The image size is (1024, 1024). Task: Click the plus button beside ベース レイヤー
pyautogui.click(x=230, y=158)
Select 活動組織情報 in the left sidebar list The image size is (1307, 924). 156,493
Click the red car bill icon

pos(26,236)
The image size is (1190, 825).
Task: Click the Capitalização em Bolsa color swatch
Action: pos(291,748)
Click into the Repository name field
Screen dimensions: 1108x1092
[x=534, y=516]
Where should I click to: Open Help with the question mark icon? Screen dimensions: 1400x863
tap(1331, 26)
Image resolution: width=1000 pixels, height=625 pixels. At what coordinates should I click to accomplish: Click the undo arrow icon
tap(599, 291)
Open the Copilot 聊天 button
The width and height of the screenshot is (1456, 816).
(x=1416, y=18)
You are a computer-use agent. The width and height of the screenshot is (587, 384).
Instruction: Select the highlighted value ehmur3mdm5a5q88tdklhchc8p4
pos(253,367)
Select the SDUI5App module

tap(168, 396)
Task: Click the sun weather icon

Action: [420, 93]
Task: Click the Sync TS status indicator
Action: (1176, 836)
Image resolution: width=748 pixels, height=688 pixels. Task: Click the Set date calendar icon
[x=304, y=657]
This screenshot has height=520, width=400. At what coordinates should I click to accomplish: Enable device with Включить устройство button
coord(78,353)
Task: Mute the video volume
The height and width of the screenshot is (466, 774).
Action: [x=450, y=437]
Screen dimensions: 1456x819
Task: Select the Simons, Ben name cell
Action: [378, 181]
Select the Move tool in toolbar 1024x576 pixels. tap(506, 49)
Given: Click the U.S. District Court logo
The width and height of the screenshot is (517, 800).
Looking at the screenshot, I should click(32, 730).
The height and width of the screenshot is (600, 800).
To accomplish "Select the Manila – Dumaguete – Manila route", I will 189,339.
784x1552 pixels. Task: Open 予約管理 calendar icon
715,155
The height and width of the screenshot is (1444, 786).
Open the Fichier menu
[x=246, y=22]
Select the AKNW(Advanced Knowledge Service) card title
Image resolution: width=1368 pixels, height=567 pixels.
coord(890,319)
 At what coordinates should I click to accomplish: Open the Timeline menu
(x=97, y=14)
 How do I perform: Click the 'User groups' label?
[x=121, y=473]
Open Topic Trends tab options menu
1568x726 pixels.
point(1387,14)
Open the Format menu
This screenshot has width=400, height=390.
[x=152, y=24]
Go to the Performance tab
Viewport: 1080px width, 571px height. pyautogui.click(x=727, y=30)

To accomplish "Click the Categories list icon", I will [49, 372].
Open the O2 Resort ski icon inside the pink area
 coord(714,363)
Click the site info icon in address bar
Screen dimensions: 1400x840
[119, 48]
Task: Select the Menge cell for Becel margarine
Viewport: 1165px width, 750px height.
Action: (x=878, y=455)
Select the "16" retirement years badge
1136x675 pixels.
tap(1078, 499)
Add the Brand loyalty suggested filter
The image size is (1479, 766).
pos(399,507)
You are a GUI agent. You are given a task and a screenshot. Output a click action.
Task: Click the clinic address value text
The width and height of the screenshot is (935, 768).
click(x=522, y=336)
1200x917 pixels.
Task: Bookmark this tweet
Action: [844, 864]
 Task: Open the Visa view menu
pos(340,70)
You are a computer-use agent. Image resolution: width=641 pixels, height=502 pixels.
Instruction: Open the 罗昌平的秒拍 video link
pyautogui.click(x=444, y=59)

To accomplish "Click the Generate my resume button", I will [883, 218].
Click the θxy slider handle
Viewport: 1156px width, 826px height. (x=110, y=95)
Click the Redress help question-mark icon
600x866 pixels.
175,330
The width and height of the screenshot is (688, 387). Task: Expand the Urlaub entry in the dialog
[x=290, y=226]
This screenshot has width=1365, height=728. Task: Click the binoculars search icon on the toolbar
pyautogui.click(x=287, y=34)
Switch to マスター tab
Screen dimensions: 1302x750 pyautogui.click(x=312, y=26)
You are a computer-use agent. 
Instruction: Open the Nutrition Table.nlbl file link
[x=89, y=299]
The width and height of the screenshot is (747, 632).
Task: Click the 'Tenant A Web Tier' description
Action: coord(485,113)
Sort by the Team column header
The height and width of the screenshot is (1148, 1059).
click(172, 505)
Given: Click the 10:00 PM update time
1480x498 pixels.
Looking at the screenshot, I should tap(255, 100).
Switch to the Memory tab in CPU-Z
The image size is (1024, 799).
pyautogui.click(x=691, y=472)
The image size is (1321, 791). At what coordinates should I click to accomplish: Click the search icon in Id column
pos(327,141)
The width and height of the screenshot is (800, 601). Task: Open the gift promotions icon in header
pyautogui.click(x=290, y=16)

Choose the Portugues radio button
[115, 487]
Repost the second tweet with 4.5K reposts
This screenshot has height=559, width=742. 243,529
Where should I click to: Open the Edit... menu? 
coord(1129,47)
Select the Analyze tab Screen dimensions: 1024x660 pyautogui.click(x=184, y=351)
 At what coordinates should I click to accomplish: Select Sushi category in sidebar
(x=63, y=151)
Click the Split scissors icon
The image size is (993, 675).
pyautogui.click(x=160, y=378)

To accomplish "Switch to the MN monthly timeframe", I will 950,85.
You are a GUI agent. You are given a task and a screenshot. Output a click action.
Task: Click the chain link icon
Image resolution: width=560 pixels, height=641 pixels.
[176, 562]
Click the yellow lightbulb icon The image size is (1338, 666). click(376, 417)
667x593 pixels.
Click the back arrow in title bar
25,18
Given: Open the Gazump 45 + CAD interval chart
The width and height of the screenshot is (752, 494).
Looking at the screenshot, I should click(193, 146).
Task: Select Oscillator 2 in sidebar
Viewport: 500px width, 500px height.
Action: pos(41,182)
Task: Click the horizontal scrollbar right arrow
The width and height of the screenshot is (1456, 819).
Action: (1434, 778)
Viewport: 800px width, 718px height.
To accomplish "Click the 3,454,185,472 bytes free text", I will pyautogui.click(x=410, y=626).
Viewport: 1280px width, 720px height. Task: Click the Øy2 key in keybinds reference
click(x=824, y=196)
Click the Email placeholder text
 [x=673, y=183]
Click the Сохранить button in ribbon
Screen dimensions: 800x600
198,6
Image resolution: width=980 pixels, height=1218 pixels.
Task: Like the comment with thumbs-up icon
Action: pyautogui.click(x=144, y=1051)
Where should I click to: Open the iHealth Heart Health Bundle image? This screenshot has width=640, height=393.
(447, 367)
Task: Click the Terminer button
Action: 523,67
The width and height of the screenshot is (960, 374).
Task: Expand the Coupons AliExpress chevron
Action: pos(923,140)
============================================================
AIM OF THE EXERCISE:
Give every line of the material above as a Markdown table with the columns Row and Line. Number the rows in order and leave out blank lines.

FINAL RESULT:
| Row | Line |
|---|---|
| 1 | The image size is (1024, 1024). Task: Click the plus button beside ベース レイヤー |
| 2 | pyautogui.click(x=230, y=158) |
| 3 | Select 活動組織情報 in the left sidebar list The image size is (1307, 924). 156,493 |
| 4 | Click the red car bill icon |
| 5 | pos(26,236) |
| 6 | The image size is (1190, 825). |
| 7 | Task: Click the Capitalização em Bolsa color swatch |
| 8 | Action: pos(291,748) |
| 9 | Click into the Repository name field |
| 10 | Screen dimensions: 1108x1092 |
| 11 | [x=534, y=516] |
| 12 | Where should I click to: Open Help with the question mark icon? Screen dimensions: 1400x863 |
| 13 | tap(1331, 26) |
| 14 | Image resolution: width=1000 pixels, height=625 pixels. At what coordinates should I click to accomplish: Click the undo arrow icon |
| 15 | tap(599, 291) |
| 16 | Open the Copilot 聊天 button |
| 17 | The width and height of the screenshot is (1456, 816). |
| 18 | (x=1416, y=18) |
| 19 | You are a computer-use agent. The width and height of the screenshot is (587, 384). |
| 20 | Instruction: Select the highlighted value ehmur3mdm5a5q88tdklhchc8p4 |
| 21 | pos(253,367) |
| 22 | Select the SDUI5App module |
| 23 | tap(168, 396) |
| 24 | Task: Click the sun weather icon |
| 25 | Action: [420, 93] |
| 26 | Task: Click the Sync TS status indicator |
| 27 | Action: (1176, 836) |
| 28 | Image resolution: width=748 pixels, height=688 pixels. Task: Click the Set date calendar icon |
| 29 | [x=304, y=657] |
| 30 | This screenshot has height=520, width=400. At what coordinates should I click to accomplish: Enable device with Включить устройство button |
| 31 | coord(78,353) |
| 32 | Task: Mute the video volume |
| 33 | The height and width of the screenshot is (466, 774). |
| 34 | Action: [x=450, y=437] |
| 35 | Screen dimensions: 1456x819 |
| 36 | Task: Select the Simons, Ben name cell |
| 37 | Action: [378, 181] |
| 38 | Select the Move tool in toolbar 1024x576 pixels. tap(506, 49) |
| 39 | Given: Click the U.S. District Court logo |
| 40 | The width and height of the screenshot is (517, 800). |
| 41 | Looking at the screenshot, I should click(32, 730). |
| 42 | The height and width of the screenshot is (600, 800). |
| 43 | To accomplish "Select the Manila – Dumaguete – Manila route", I will 189,339. |
| 44 | 784x1552 pixels. Task: Open 予約管理 calendar icon |
| 45 | 715,155 |
| 46 | The height and width of the screenshot is (1444, 786). |
| 47 | Open the Fichier menu |
| 48 | [x=246, y=22] |
| 49 | Select the AKNW(Advanced Knowledge Service) card title |
| 50 | Image resolution: width=1368 pixels, height=567 pixels. |
| 51 | coord(890,319) |
| 52 |  At what coordinates should I click to accomplish: Open the Timeline menu |
| 53 | (x=97, y=14) |
| 54 |  How do I perform: Click the 'User groups' label? |
| 55 | [x=121, y=473] |
| 56 | Open Topic Trends tab options menu |
| 57 | 1568x726 pixels. |
| 58 | point(1387,14) |
| 59 | Open the Format menu |
| 60 | This screenshot has width=400, height=390. |
| 61 | [x=152, y=24] |
| 62 | Go to the Performance tab |
| 63 | Viewport: 1080px width, 571px height. pyautogui.click(x=727, y=30) |
| 64 | To accomplish "Click the Categories list icon", I will [49, 372]. |
| 65 | Open the O2 Resort ski icon inside the pink area |
| 66 |  coord(714,363) |
| 67 | Click the site info icon in address bar |
| 68 | Screen dimensions: 1400x840 |
| 69 | [119, 48] |
| 70 | Task: Select the Menge cell for Becel margarine |
| 71 | Viewport: 1165px width, 750px height. |
| 72 | Action: (x=878, y=455) |
| 73 | Select the "16" retirement years badge |
| 74 | 1136x675 pixels. |
| 75 | tap(1078, 499) |
| 76 | Add the Brand loyalty suggested filter |
| 77 | The image size is (1479, 766). |
| 78 | pos(399,507) |
| 79 | You are a GUI agent. You are given a task and a screenshot. Output a click action. |
| 80 | Task: Click the clinic address value text |
| 81 | The width and height of the screenshot is (935, 768). |
| 82 | click(x=522, y=336) |
| 83 | 1200x917 pixels. |
| 84 | Task: Bookmark this tweet |
| 85 | Action: [844, 864] |
| 86 |  Task: Open the Visa view menu |
| 87 | pos(340,70) |
| 88 | You are a computer-use agent. Image resolution: width=641 pixels, height=502 pixels. |
| 89 | Instruction: Open the 罗昌平的秒拍 video link |
| 90 | pyautogui.click(x=444, y=59) |
| 91 | To accomplish "Click the Generate my resume button", I will [883, 218]. |
| 92 | Click the θxy slider handle |
| 93 | Viewport: 1156px width, 826px height. (x=110, y=95) |
| 94 | Click the Redress help question-mark icon |
| 95 | 600x866 pixels. |
| 96 | 175,330 |
| 97 | The width and height of the screenshot is (688, 387). Task: Expand the Urlaub entry in the dialog |
| 98 | [x=290, y=226] |
| 99 | This screenshot has width=1365, height=728. Task: Click the binoculars search icon on the toolbar |
| 100 | pyautogui.click(x=287, y=34) |
| 101 | Switch to マスター tab |
| 102 | Screen dimensions: 1302x750 pyautogui.click(x=312, y=26) |
| 103 | You are a computer-use agent.  |
| 104 | Instruction: Open the Nutrition Table.nlbl file link |
| 105 | [x=89, y=299] |
| 106 | The width and height of the screenshot is (747, 632). |
| 107 | Task: Click the 'Tenant A Web Tier' description |
| 108 | Action: coord(485,113) |
| 109 | Sort by the Team column header |
| 110 | The height and width of the screenshot is (1148, 1059). |
| 111 | click(172, 505) |
| 112 | Given: Click the 10:00 PM update time |
| 113 | 1480x498 pixels. |
| 114 | Looking at the screenshot, I should tap(255, 100). |
| 115 | Switch to the Memory tab in CPU-Z |
| 116 | The image size is (1024, 799). |
| 117 | pyautogui.click(x=691, y=472) |
| 118 | The image size is (1321, 791). At what coordinates should I click to accomplish: Click the search icon in Id column |
| 119 | pos(327,141) |
| 120 | The width and height of the screenshot is (800, 601). Task: Open the gift promotions icon in header |
| 121 | pyautogui.click(x=290, y=16) |
| 122 | Choose the Portugues radio button |
| 123 | [115, 487] |
| 124 | Repost the second tweet with 4.5K reposts |
| 125 | This screenshot has height=559, width=742. 243,529 |
| 126 | Where should I click to: Open the Edit... menu?  |
| 127 | coord(1129,47) |
| 128 | Select the Analyze tab Screen dimensions: 1024x660 pyautogui.click(x=184, y=351) |
| 129 |  At what coordinates should I click to accomplish: Select Sushi category in sidebar |
| 130 | (x=63, y=151) |
| 131 | Click the Split scissors icon |
| 132 | The image size is (993, 675). |
| 133 | pyautogui.click(x=160, y=378) |
| 134 | To accomplish "Switch to the MN monthly timeframe", I will 950,85. |
| 135 | You are a GUI agent. You are given a task and a screenshot. Output a click action. |
| 136 | Task: Click the chain link icon |
| 137 | Image resolution: width=560 pixels, height=641 pixels. |
| 138 | [176, 562] |
| 139 | Click the yellow lightbulb icon The image size is (1338, 666). click(376, 417) |
| 140 | 667x593 pixels. |
| 141 | Click the back arrow in title bar |
| 142 | 25,18 |
| 143 | Given: Open the Gazump 45 + CAD interval chart |
| 144 | The width and height of the screenshot is (752, 494). |
| 145 | Looking at the screenshot, I should click(193, 146). |
| 146 | Task: Select Oscillator 2 in sidebar |
| 147 | Viewport: 500px width, 500px height. |
| 148 | Action: pos(41,182) |
| 149 | Task: Click the horizontal scrollbar right arrow |
| 150 | The width and height of the screenshot is (1456, 819). |
| 151 | Action: (1434, 778) |
| 152 | Viewport: 800px width, 718px height. |
| 153 | To accomplish "Click the 3,454,185,472 bytes free text", I will pyautogui.click(x=410, y=626). |
| 154 | Viewport: 1280px width, 720px height. Task: Click the Øy2 key in keybinds reference |
| 155 | click(x=824, y=196) |
| 156 | Click the Email placeholder text |
| 157 |  [x=673, y=183] |
| 158 | Click the Сохранить button in ribbon |
| 159 | Screen dimensions: 800x600 |
| 160 | 198,6 |
| 161 | Image resolution: width=980 pixels, height=1218 pixels. |
| 162 | Task: Like the comment with thumbs-up icon |
| 163 | Action: pyautogui.click(x=144, y=1051) |
| 164 | Where should I click to: Open the iHealth Heart Health Bundle image? This screenshot has width=640, height=393. |
| 165 | (447, 367) |
| 166 | Task: Click the Terminer button |
| 167 | Action: 523,67 |
| 168 | The width and height of the screenshot is (960, 374). |
| 169 | Task: Expand the Coupons AliExpress chevron |
| 170 | Action: pos(923,140) |